Al-Ahram Weekly Online
18 - 24 October 2001
Issue No.556
<a href="http://www.ahram.org.eg/weekly/2001/556/4war.htm" eudora="autourl">http://www.ahram.org.eg/weekly/2001/556/4war.htm

Shortly after the US launched its assault on Afghanistan, the Bush
administration and the National Security Council took stock of the fact
that an important weapon in its offensive arsenal could no longer be
used as effectively as it had in America's previous military
engagements: the media.  Media strategy before, during and after
operations has become an integral component of military planning. 

US National Security Adviser Condoleezza Rice recently issued a bulletin
urging American news organisations to exercise caution in relaying the
statements issued by the Taliban and Al-Qa'ida leaders on the grounds
that these statements could contain instructions to their followers
outside Afghanistan, some of whom may be residing in the US, to
undertake acts of sabotage against US interests and citizens.  CNN and
other television networks have complied and are now scrutinising
statements with Rice's exhortation in mind. 
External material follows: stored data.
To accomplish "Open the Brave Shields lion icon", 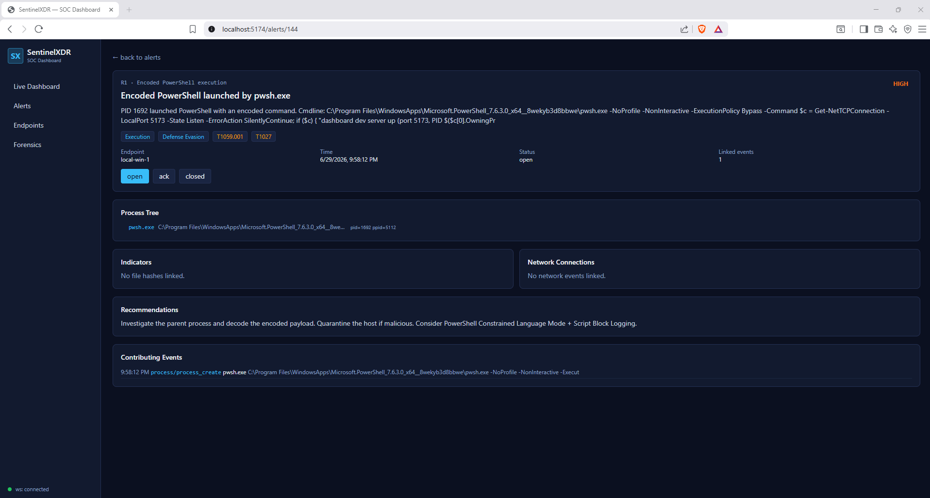I will [701, 29].
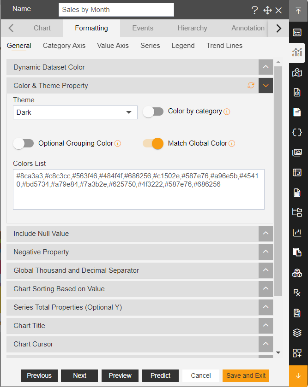Disable the Match Global Color switch

pyautogui.click(x=153, y=143)
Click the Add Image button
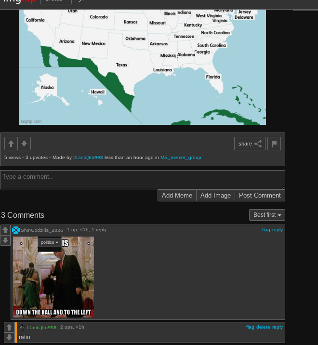The height and width of the screenshot is (345, 318). pos(215,195)
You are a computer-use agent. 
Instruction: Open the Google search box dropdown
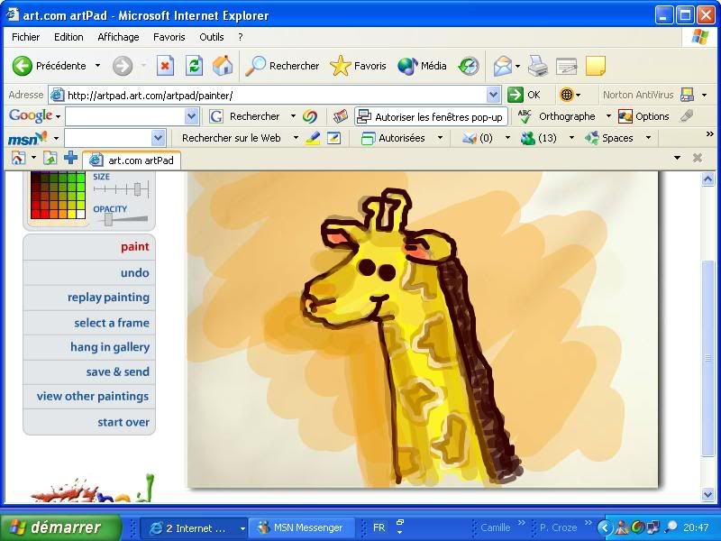[191, 116]
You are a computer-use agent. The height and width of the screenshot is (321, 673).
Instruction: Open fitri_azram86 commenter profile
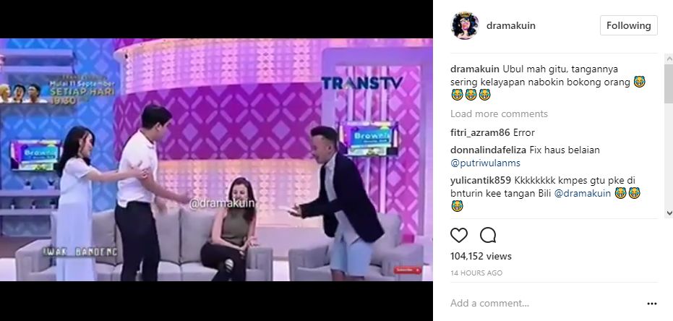480,132
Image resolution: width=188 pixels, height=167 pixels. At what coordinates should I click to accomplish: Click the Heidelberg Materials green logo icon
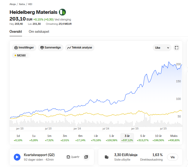click(x=62, y=12)
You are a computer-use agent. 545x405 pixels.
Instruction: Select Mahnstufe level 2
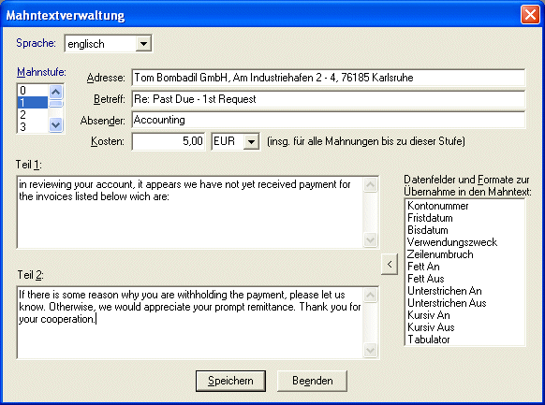pyautogui.click(x=32, y=114)
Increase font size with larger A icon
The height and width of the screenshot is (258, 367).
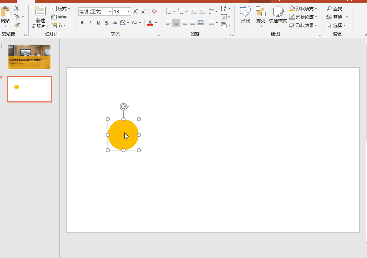[x=135, y=12]
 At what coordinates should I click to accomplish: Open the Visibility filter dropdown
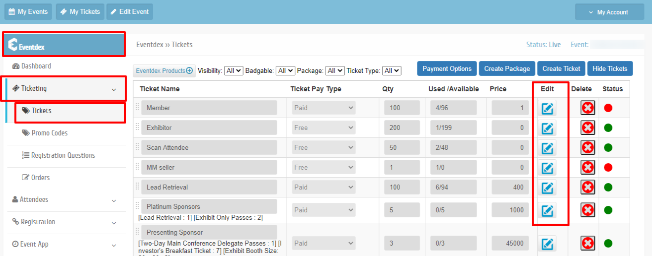[234, 71]
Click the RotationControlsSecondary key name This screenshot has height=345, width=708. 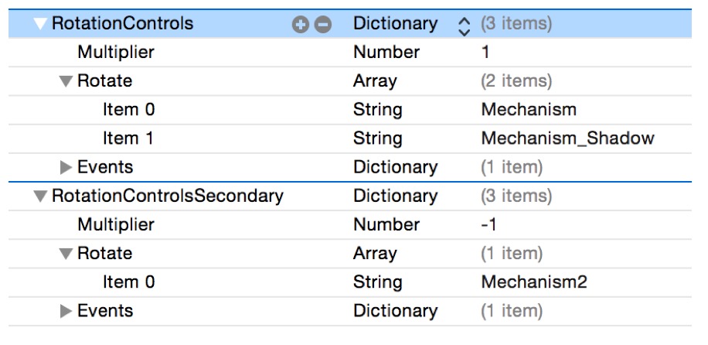click(167, 196)
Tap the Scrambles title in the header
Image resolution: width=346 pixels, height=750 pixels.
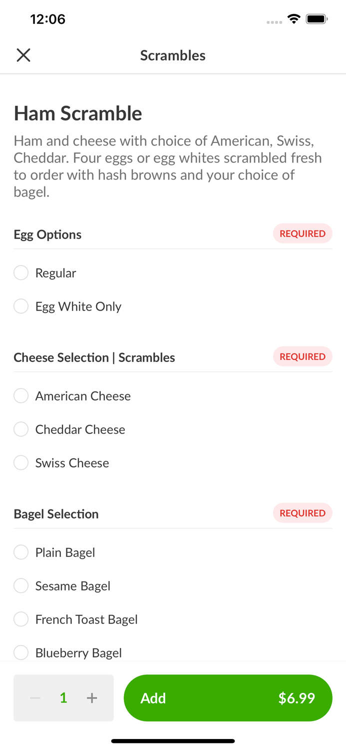click(x=173, y=55)
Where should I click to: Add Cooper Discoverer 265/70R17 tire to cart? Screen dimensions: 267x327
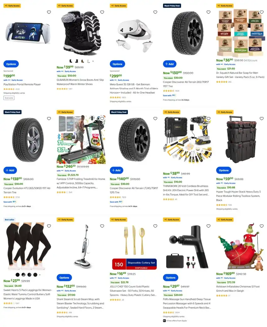point(170,64)
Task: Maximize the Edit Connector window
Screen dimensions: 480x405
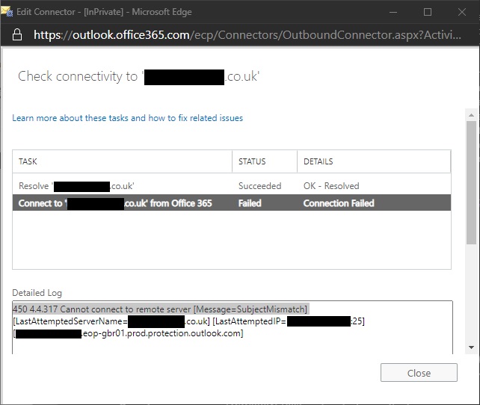Action: pos(427,12)
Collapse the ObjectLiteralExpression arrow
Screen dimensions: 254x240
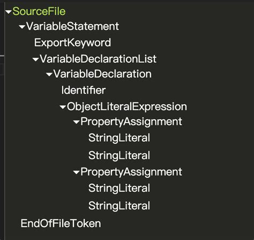click(63, 107)
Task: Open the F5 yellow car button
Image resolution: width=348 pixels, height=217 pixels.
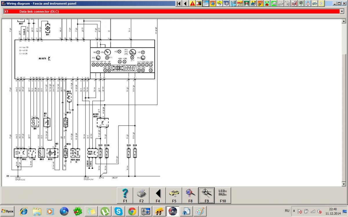Action: [x=174, y=195]
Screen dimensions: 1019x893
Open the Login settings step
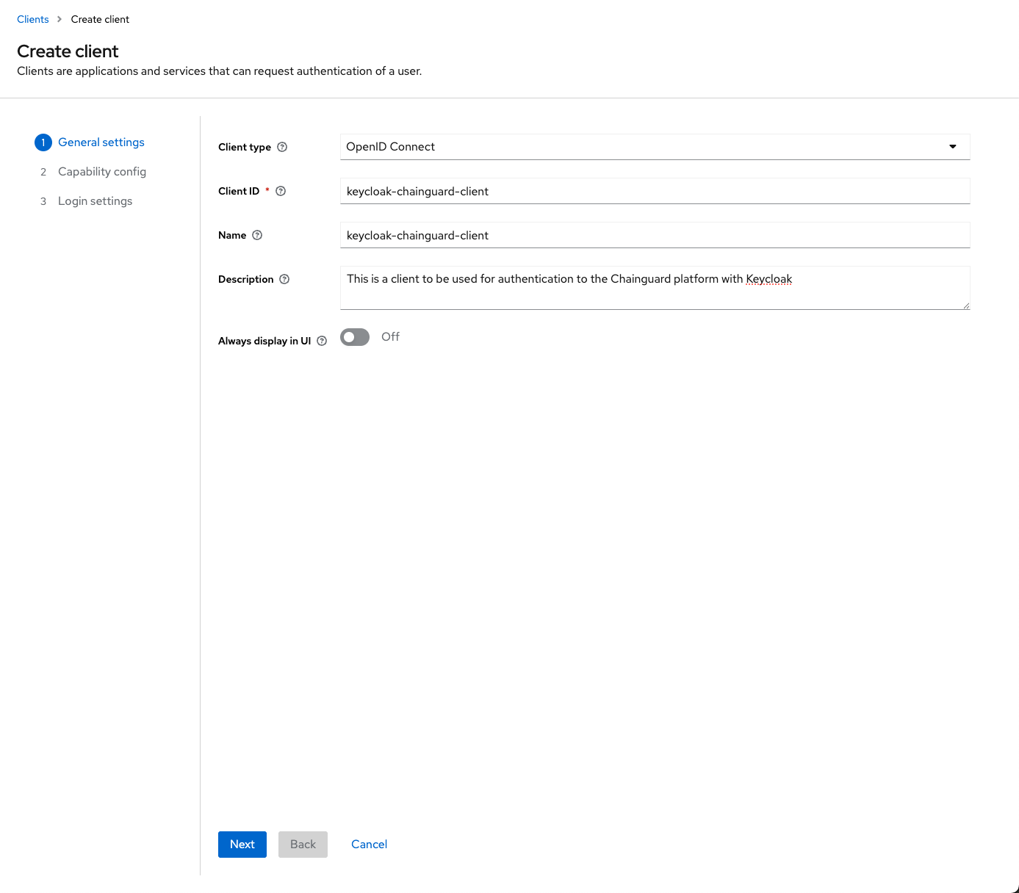point(95,200)
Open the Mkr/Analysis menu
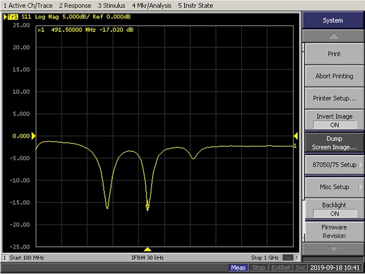Image resolution: width=365 pixels, height=274 pixels. click(152, 5)
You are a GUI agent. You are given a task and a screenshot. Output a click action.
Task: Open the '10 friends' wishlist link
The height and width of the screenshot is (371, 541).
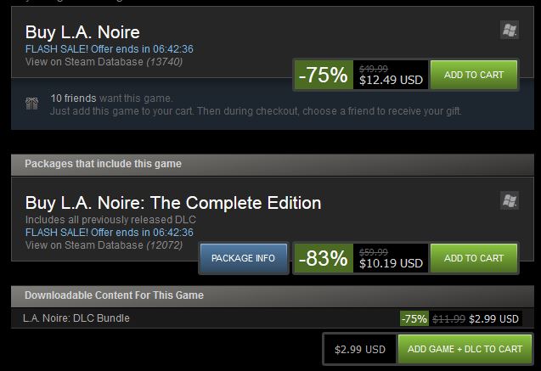[73, 98]
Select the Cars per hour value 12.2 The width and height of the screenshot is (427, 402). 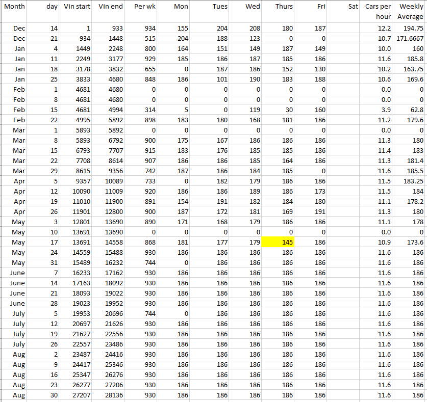coord(378,29)
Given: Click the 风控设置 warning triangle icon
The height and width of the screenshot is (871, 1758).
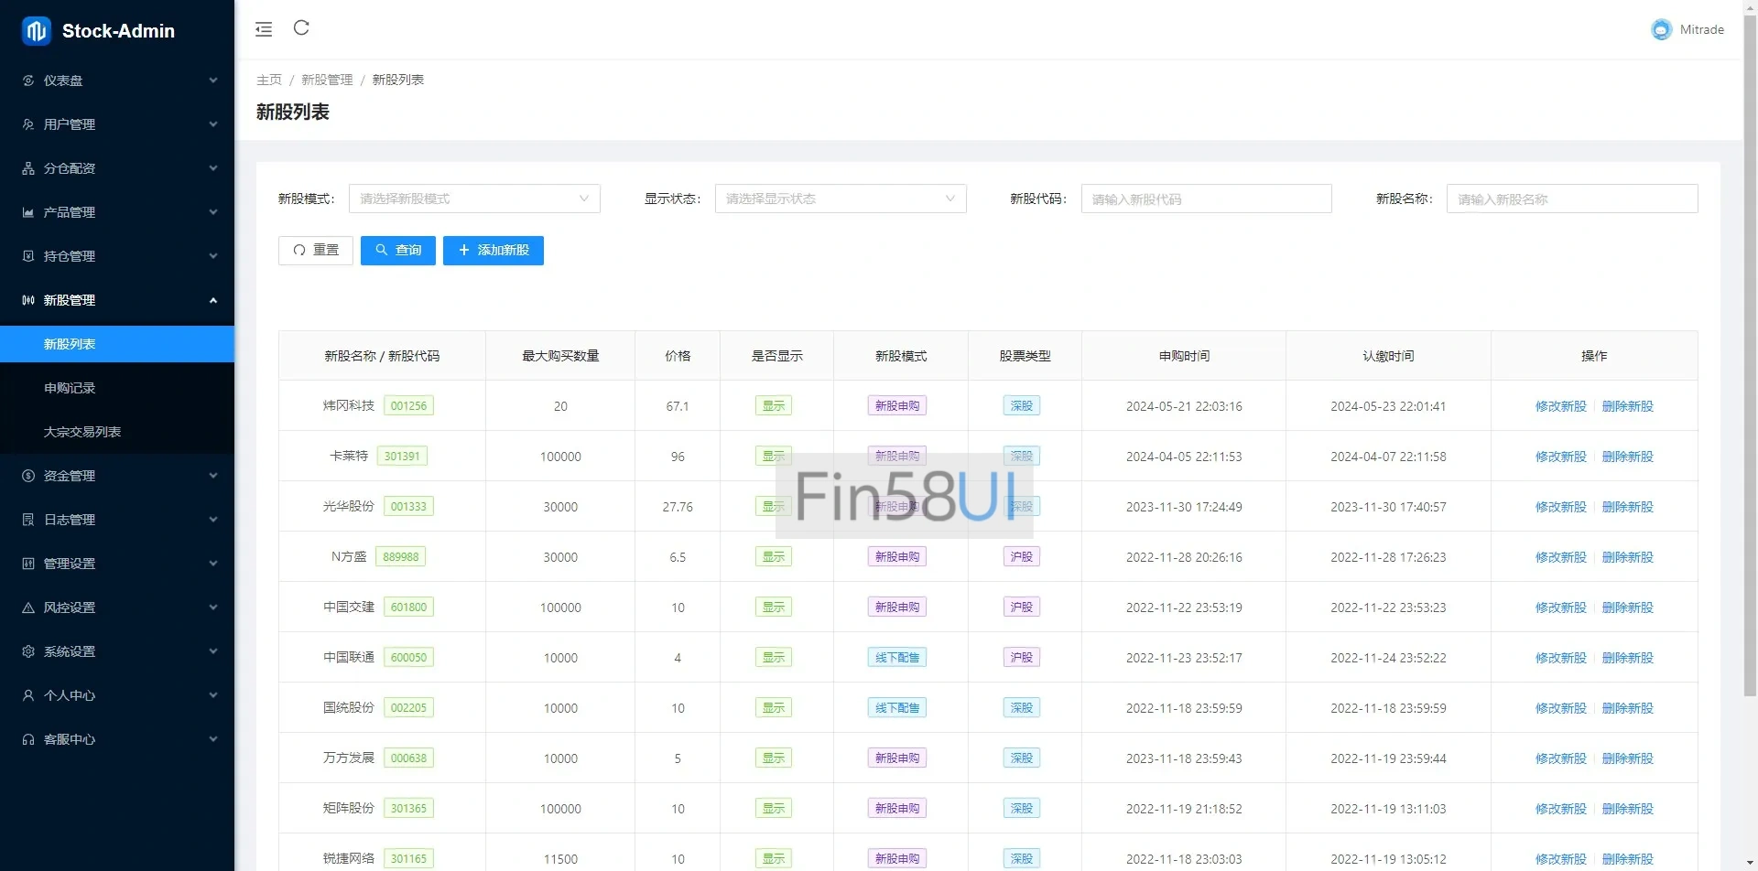Looking at the screenshot, I should 28,608.
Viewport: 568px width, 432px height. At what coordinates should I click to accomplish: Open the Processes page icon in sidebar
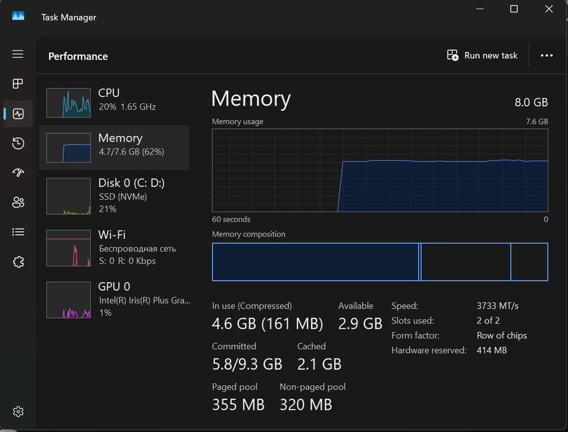(x=18, y=84)
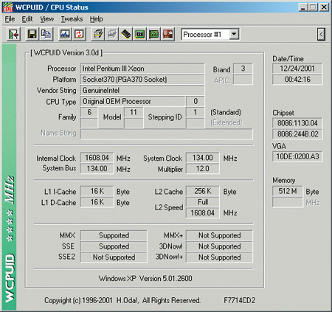Collapse side panel with left chevron button
The width and height of the screenshot is (332, 312).
point(321,35)
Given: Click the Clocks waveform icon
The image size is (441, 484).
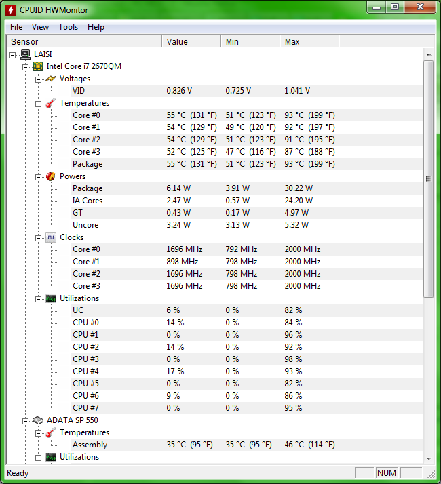Looking at the screenshot, I should point(51,237).
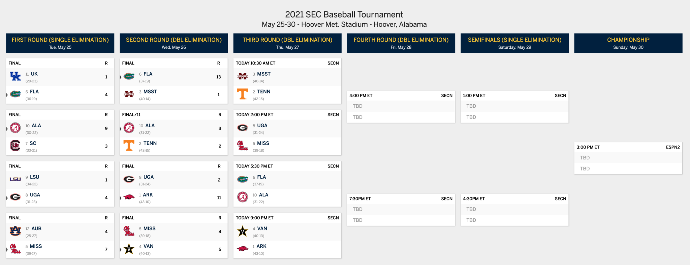Open the 3:00 PM ET ESPN2 championship game

pyautogui.click(x=628, y=158)
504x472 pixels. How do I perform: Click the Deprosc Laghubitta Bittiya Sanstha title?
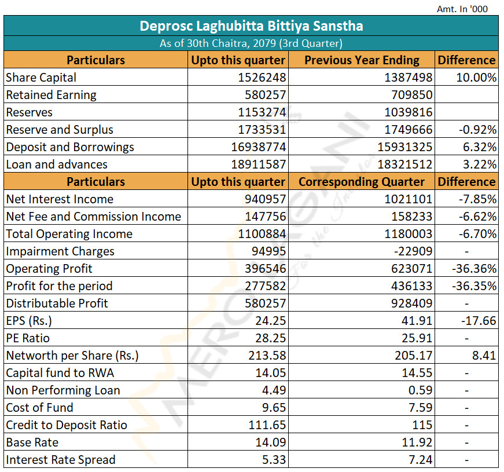pyautogui.click(x=251, y=25)
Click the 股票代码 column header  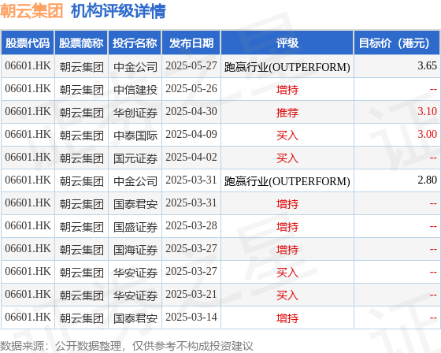[28, 43]
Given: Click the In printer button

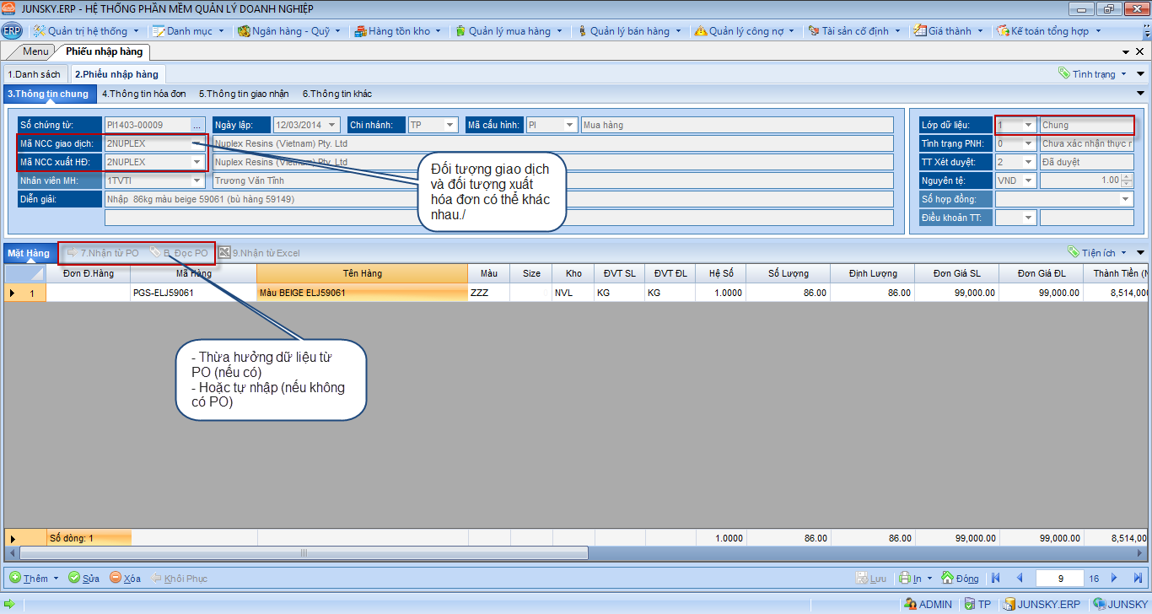Looking at the screenshot, I should point(911,579).
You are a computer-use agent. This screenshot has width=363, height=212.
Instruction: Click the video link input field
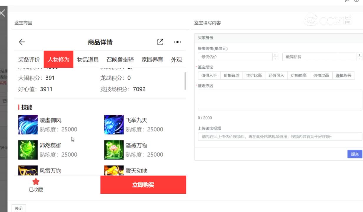[279, 137]
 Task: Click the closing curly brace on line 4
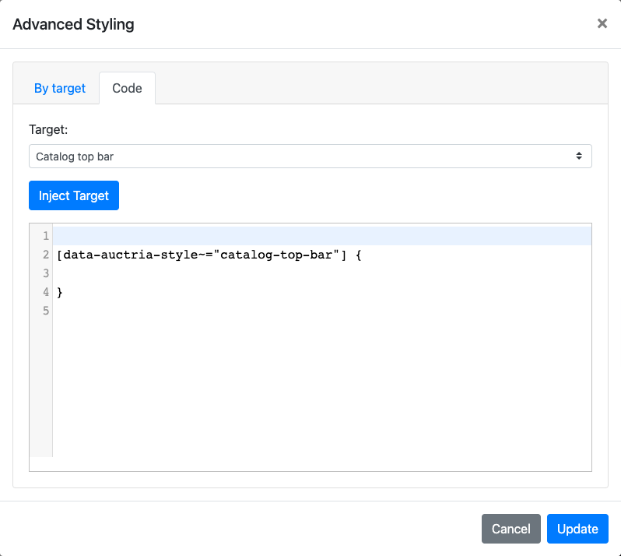click(60, 292)
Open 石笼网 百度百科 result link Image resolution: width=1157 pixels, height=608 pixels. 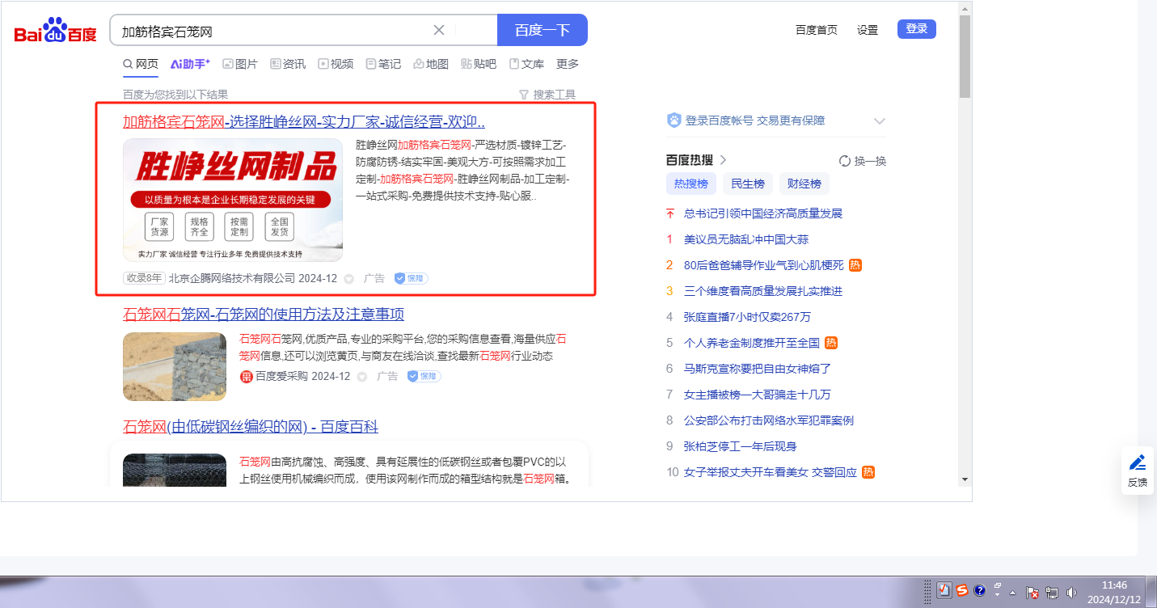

It is difficult to credit American security concerns as the primary
impetus behind Rice's instructions.  From day one of the invasion, US
strategists feared for the success of their campaign, not because the
Taliban or Al-Qa'ida possess any military or technological advantages,
but because they possess the most powerful counter-offensive weapon:
again, the media.  Osama Bin Laden knows better than to let the US
stage-direct the war in Afghanistan as it did with the Gulf War, when
the US media was subjected to the tightest censorship in modern history. 
It is only from subsequent independent reports, such as that of former
US Attorney General Ramsey Clark, that we can discover the true
magnitude of the devastation US weapons wreaked on Iraq.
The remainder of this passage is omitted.